Polyisocyanide (PIC) hydrogels are a relatively new class of synthetic hydrogels that mimic the physical properties of the native extracellular matrix (ECM) properties, making PIC suitable for different biological applications. The hydrogel has highly tailorable properties, allowing functionalization with any growth factor or peptide. In this thesis, we studied the response of PIC hydrogels in models of scarring and fibrosis. We developed a high-throughput gel-contraction model to prescreen drugs for putative antifibrotic properties. This 3D in-vitro model maintained the native in-vivo phenotype and functionality of primary patient cells in contrast to the collagen-coated 2D cultures, which quickly lost their in-vivo phenotype. Our work opens the possibility of personalized medicine by testing what drugs work best to halt fibrosis in the patient’s cells.
We also altered the properties of the hydrogel by changing the polymer conditions and by crosslinking it to other polymers. In one of the studies, an antifibrotic hydrogel prepared by crosslinking PIC with hyaluronic acid (HA). In another study, a conductive PIC hydrogel was developed by physically mixing PIC with water-soluble conductive poly(aniline-co-N-(4-sulfophenyl)aniline) (PASA).
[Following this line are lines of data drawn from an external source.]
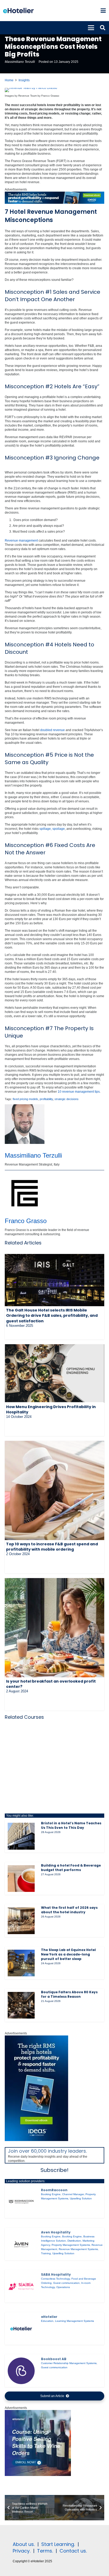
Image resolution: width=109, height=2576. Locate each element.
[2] (38, 2475)
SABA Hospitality (56, 2274)
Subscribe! (54, 2170)
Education (47, 2320)
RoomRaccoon (54, 2190)
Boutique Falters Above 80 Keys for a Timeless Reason (69, 1994)
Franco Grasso (26, 1220)
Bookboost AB (53, 2359)
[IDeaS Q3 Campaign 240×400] (36, 2140)
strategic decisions (66, 1099)
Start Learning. (57, 2544)
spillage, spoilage (52, 829)
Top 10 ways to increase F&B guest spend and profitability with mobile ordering (52, 1546)
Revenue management (21, 540)
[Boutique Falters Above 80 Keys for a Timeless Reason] (21, 2005)
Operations (63, 2287)
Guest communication (66, 2282)
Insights (24, 80)
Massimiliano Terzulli (20, 62)
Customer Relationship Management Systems (69, 2363)
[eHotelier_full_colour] (18, 10)
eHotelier (49, 2316)
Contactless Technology (55, 2278)
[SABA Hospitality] (21, 2286)
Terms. (45, 2550)
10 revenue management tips (79, 1091)
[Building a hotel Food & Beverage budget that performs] (21, 1878)
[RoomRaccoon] (21, 2201)
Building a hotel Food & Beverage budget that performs (71, 1867)
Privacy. (21, 2550)
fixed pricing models (25, 1099)
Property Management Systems (71, 2244)
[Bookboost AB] (21, 2370)
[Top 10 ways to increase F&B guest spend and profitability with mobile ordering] (54, 1490)
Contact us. (73, 2550)
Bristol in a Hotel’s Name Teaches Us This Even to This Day (71, 1825)
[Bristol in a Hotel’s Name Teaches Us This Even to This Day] (21, 1836)
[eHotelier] (21, 2328)
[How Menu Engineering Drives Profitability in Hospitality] (54, 1373)
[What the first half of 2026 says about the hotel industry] (21, 1920)
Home (9, 80)
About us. (24, 2544)
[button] (103, 10)
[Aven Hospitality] (21, 2244)
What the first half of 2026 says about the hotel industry (69, 1909)
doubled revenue (52, 730)
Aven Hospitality (56, 2232)
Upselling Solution (81, 2198)
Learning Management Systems (74, 2320)
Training (46, 2253)
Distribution (74, 2240)
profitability (46, 1099)
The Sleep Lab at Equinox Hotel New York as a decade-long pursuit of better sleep (68, 1954)
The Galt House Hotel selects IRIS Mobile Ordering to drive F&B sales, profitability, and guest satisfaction (52, 1315)
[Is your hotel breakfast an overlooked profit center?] (54, 1627)
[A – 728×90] (54, 203)
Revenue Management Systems (78, 2249)
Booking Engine (51, 2194)
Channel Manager (73, 2194)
Incorporating PASA into the PIC hydrogel enhances the electroactive nature of our hydrogel without changing the fibrous architecture and (nonlinear) mechanics of PIC polymers.
Jyoti Kumari received Bachelor of Science (B.Sc.) degree with Botany honors, from Banaras Hindu University, India in 2008. She obtained her Master of Science (M.Sc.) degree in Biotechnology from Bangalore University, India in 2010. After that she started working in Jubilant Biosys Limited, Bangalore, India for two years. In 2013, she joined as a research associate at the department of Biological Sciences and Bioengineering at the IIT, Kanpur, India. Her research focused on developing an in-vitro/ in-vivo model (publications: 3 first-author papers, 1 co-author, and 1 patent). In 2018 she started her PhD in the field of tissue engineering and biomaterial synthesis at Radboud University in collaboration with Radboud University Medical Center (UMC). During her four years of PhD she had successfully established the Polyisocyanide hydrogel as a drug screening model and for therapeutics applications.